RNAi Mediated Knock Down of Prolyl Hydroxylase II in Liver Tissue Enhances Lactate Clearance in Mice

Abstract

Patients with respiratory chain disorders can present with lactic acidosis (Jain et al., 2016). At present, mitochondrial diseases caused by mutant mtDNAs remain largely untreatable (Ogasawara, Nakada, & Hayashi, 2010). A proposed mechanism for reducing lactic acidosis in these patients is to target the expression of HIF prolyl hydroxylases (PHDs). In the presence of oxygen, hypoxia inducible factor α (HIFα) becomes prolyl hydroxylated by PHDs (Epstein et al., 2001), which results in ubiquitination and proteasomal degradation. However, under hypoxic conditions, where oxygen is not readily available, PHD activity is decreased. The result is HIFα stabilization and translocation to the nucleus, upon which HIFα activates multiple genes that promote glycolysis over oxidative metabolism (Balligand, Feron, & Dessy, 2009). In the human genome, PHD2 is encoded by Egln1. Here we designed an siRNAs that lead to the depletion of PHD2, by reducing Egln1 expression. Egln1 expression was reduced in vitro and in vivo.
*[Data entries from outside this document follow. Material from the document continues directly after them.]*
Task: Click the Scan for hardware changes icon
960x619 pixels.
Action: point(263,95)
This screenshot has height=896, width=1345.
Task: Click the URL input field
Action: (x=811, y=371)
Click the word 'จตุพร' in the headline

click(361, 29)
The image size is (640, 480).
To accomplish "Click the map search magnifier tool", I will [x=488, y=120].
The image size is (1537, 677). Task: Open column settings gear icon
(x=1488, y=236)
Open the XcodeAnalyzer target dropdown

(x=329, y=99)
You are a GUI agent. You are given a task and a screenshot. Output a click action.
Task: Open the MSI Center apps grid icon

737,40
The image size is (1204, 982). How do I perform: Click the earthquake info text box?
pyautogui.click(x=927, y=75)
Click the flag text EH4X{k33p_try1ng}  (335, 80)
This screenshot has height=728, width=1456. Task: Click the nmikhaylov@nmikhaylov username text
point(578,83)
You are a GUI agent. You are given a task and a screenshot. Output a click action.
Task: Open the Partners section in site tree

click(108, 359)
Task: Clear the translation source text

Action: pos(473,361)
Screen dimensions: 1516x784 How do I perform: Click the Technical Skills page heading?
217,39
On day 7 and day 14 after a single dose of 20 mg/kg with an siRNA targeting Egln1 in c57/BL6 mice demonstrated enhanced lactate clearance when submitted to a lactate challenge, demonstrating the potential of PHD2 reduction via siRNA-mediated knockdown to clear excess lactate production associated with mitochondrial disease.